You mentioned licensing, which has gotten incredibly thorny in recent years –
Without a legacy hit like “Bust A Move,” I’d have to get a job. The shows wouldn’t be enough. My ASCAP is good because we’ve had a lot of good licenses. And the lucky thing is that it was pre-SoundScan. So we got MTV video play first, then we got record sales, then we got radio play. Never got all three together. Then it tops out at Number 7 on charts. I could name you a hundred Number 1 records that aren’t as big as my Number 7.
And yet Belinda Carlisle recently complained that her song “Heaven Is A Place On Earth” was played more than 3 million times on Pandora, for which she was paid less than $40.
Steven Tyler said his catalog went from 12 million to 12 cents. There’s something to be said for that, but all it is is that you’re not getting it from physical sales. I never thought I’d be able to do shows 25 years out. She’s 30 years out and I know they’re still touring, so you gotta weigh it.
Have you ever been approached to shill for a product that you refused to do or were uncomfortable with?
Not really. People know my reputation and I’ve never been in a desperate situation. You see some of the Super Bowl commercials and you kinda cringe when they bring people back. I built up a good enough reputation where people don’t mess with me with stuff like that.
Do you have a favorite app?
The BlackBerry travel app is amazing.
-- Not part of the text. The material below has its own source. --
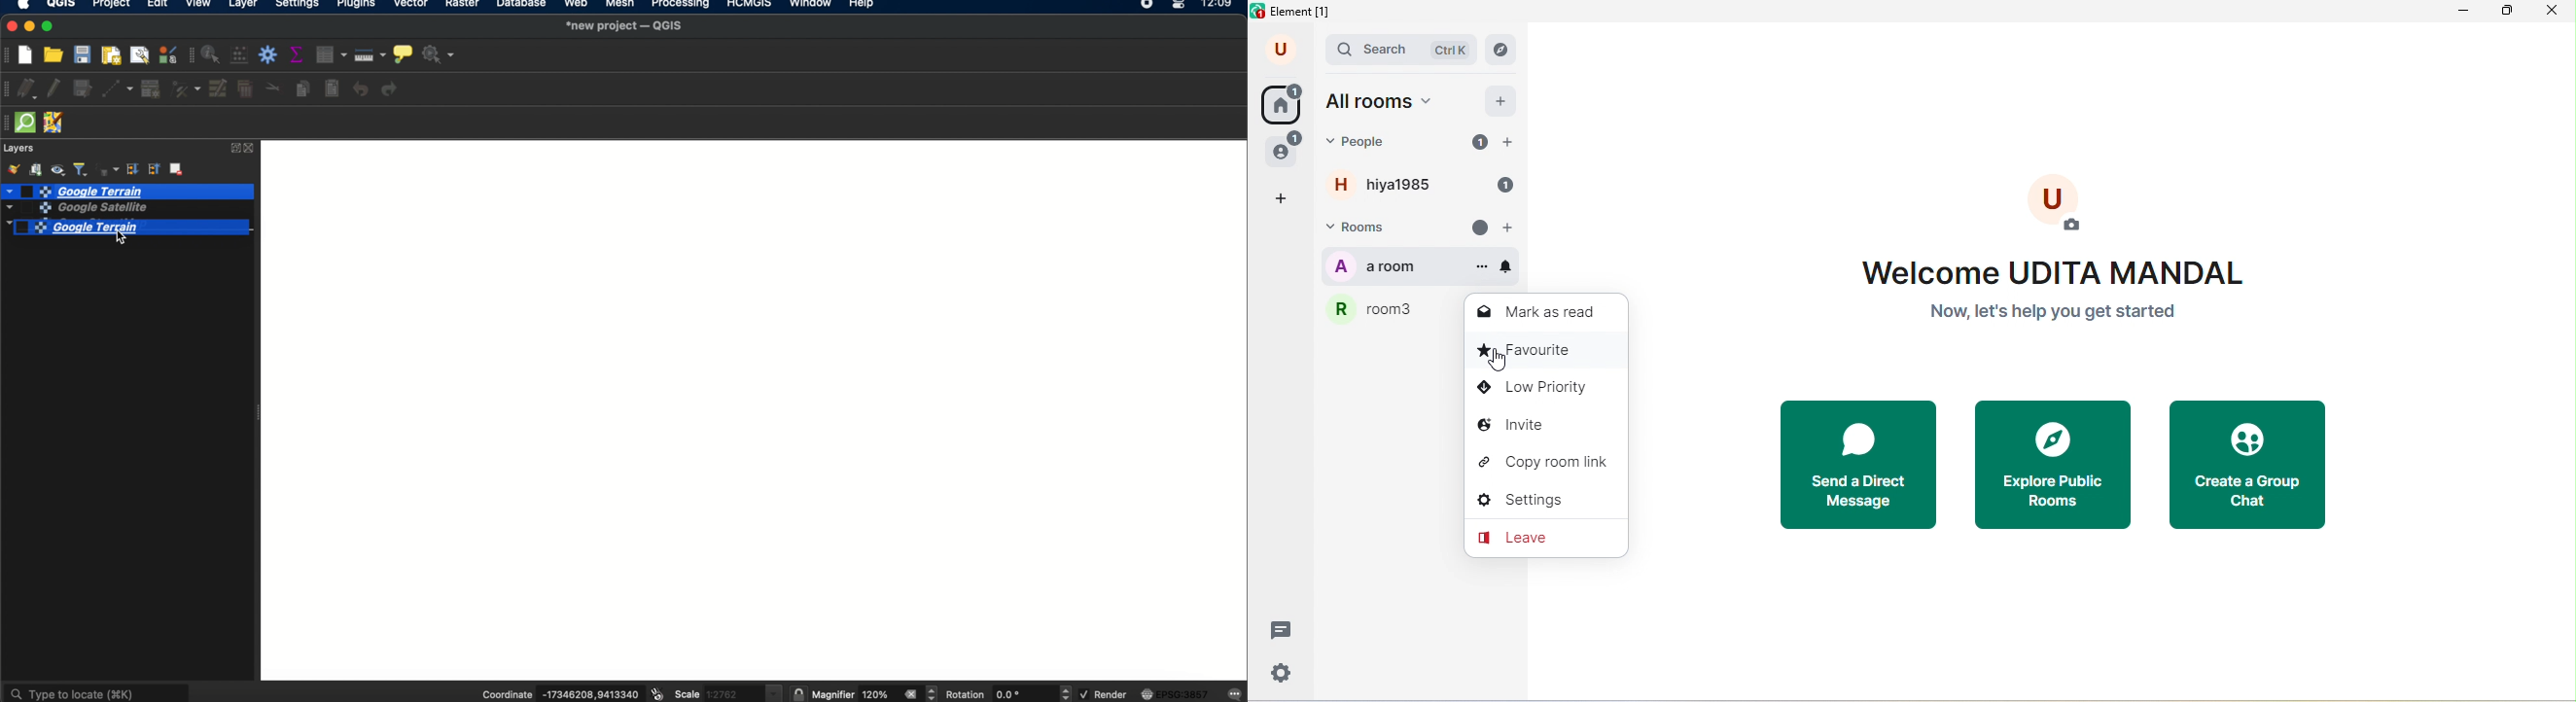 This screenshot has width=2576, height=728. What do you see at coordinates (1545, 353) in the screenshot?
I see `favorite` at bounding box center [1545, 353]. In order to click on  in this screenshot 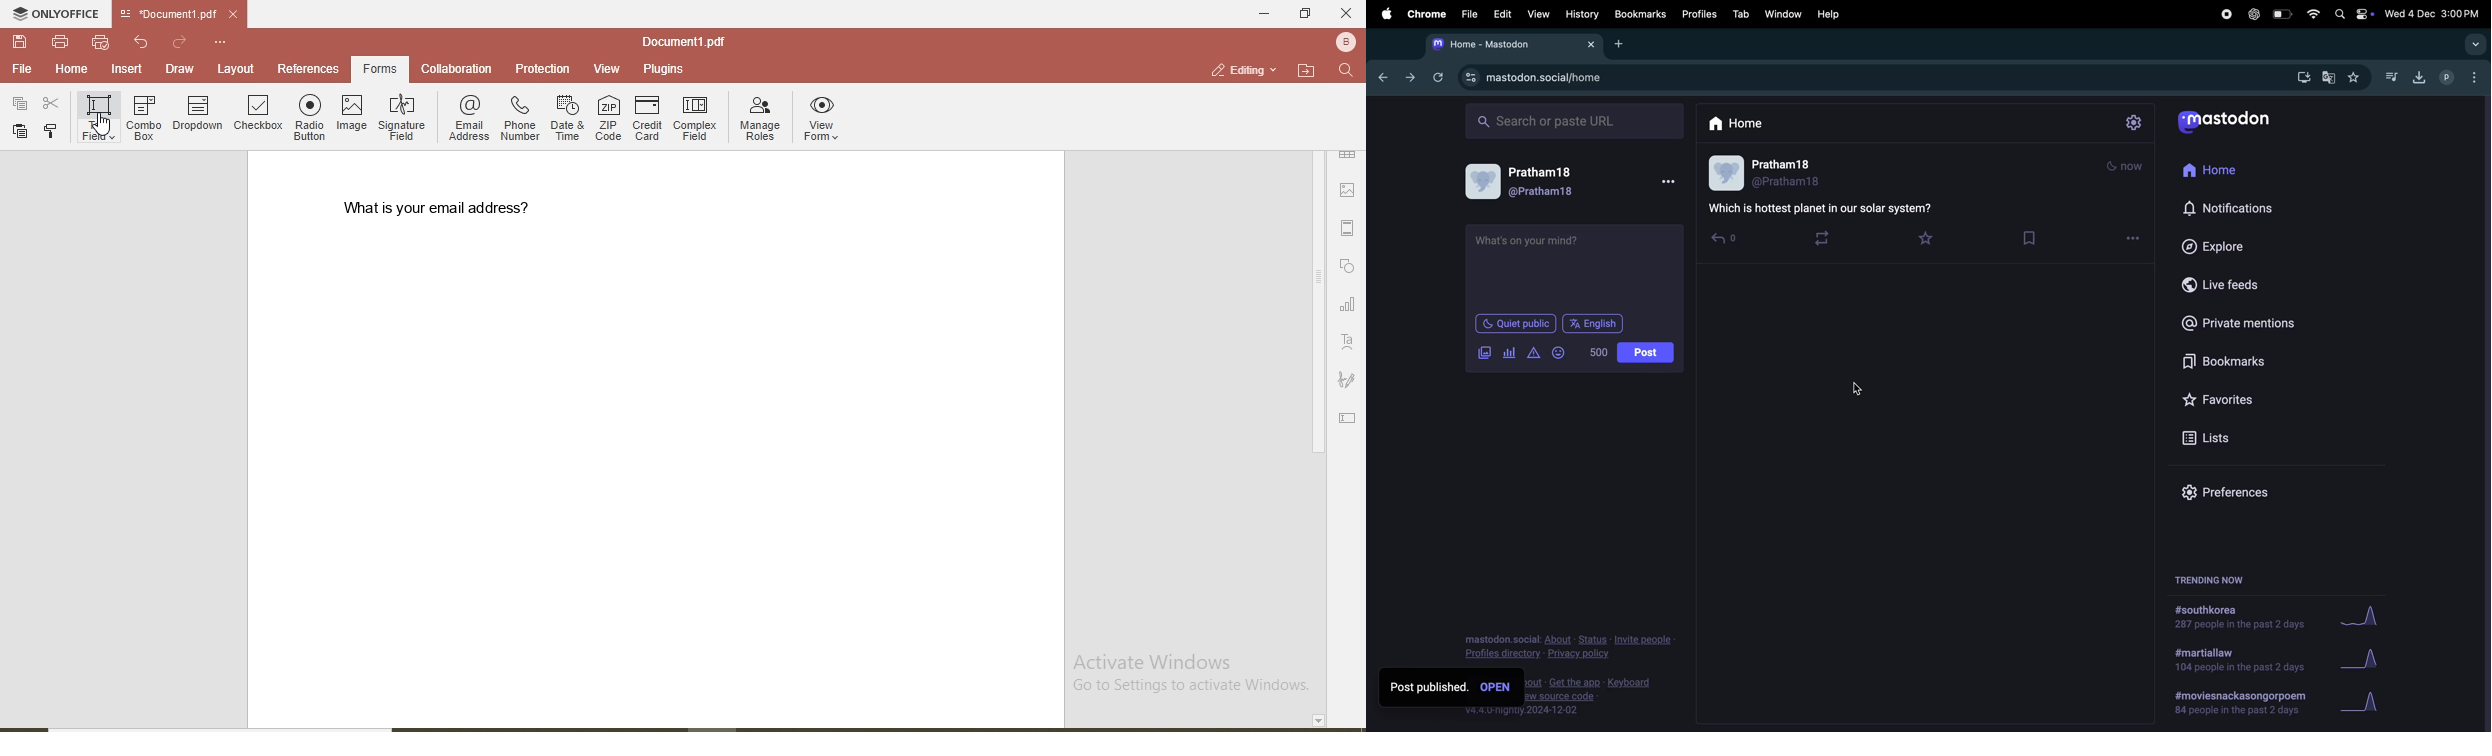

For me, people will make fun on BlackBerry, but that thing is so good. [Pulls out his phone] I’m hoping this joint holds up for another month so I can get the Q10. That right there, the travel app? Man, it’ll tell me the flights I took, the flights I have to take, the gates. I love this damn thing.
No iPhone envy?
The camera on that thing is horrible.
That’s why you buy a fucking camera! By the way, the Samsung has a better camera than any of ’em.
Are you listening to anyone right now?
I listen to what Kanye and Jay-Z do. I love Skrillex, that whole sound. I listen to stuff that I like. But it’s not like I monitor it.
Do you have a favorite ad?
The first Free Credit Report Dot Com commercials with the band? That was some of the best songwriting I’ve seen. The songs were really catchy and memorable. The Geico stuff is cool. I wouldn’t even touch their products because I love my State Farm. But you remember it.
Favorite use of “Bust A Move” in a commercial?
William Shatner reading spoken world, Ben Folds, Lisa Loeb. That was at the best use by far.